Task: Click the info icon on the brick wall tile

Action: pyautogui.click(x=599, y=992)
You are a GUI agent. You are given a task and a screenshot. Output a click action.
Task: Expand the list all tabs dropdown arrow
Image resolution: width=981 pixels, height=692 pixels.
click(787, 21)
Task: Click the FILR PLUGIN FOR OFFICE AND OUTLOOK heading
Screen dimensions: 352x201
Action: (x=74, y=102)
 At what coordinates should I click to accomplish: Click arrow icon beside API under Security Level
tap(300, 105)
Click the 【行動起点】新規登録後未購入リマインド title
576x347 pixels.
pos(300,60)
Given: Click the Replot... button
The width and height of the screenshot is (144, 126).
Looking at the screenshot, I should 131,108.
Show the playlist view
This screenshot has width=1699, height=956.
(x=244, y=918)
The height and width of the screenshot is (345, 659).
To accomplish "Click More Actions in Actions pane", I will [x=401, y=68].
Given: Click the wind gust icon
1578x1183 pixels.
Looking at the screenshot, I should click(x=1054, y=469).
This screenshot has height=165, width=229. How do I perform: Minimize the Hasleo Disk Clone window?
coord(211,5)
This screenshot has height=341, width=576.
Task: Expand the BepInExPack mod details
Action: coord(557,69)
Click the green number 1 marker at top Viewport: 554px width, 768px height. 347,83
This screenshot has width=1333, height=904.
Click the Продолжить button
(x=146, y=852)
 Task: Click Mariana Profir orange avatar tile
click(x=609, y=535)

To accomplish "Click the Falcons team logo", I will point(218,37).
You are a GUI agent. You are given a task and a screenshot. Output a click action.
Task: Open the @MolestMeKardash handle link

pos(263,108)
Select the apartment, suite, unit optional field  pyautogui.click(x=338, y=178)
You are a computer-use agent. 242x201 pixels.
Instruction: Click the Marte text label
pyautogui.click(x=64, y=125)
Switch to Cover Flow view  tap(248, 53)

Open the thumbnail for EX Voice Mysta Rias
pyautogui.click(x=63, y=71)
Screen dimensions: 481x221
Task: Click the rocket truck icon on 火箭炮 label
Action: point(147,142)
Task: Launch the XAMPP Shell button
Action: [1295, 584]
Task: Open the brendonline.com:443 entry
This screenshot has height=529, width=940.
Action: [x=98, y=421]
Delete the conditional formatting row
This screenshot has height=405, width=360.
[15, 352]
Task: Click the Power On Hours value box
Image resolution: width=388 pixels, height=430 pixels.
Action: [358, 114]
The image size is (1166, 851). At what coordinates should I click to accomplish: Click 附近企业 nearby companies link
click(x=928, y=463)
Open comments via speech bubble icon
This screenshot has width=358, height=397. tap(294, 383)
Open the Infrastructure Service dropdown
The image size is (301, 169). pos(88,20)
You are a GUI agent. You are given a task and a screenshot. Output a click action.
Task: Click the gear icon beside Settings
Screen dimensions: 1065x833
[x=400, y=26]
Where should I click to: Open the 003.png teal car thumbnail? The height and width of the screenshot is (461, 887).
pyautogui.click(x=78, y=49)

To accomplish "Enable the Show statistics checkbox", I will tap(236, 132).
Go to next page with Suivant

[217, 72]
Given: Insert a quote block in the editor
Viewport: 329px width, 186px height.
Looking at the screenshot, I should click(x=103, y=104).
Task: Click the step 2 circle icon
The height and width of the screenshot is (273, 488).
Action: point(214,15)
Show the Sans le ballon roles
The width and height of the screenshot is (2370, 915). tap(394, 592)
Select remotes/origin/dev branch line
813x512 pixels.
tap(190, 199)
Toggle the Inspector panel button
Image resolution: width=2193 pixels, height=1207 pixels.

**What you will do**
Copy out, unchanged, the part of the listing above that opens with the line containing "Show the Sans le ballon roles" and runs through the end of the listing.

**Final answer**
Show the Sans le ballon roles
The width and height of the screenshot is (2370, 915). tap(394, 592)
Select remotes/origin/dev branch line
813x512 pixels.
tap(190, 199)
Toggle the Inspector panel button
Image resolution: width=2193 pixels, height=1207 pixels.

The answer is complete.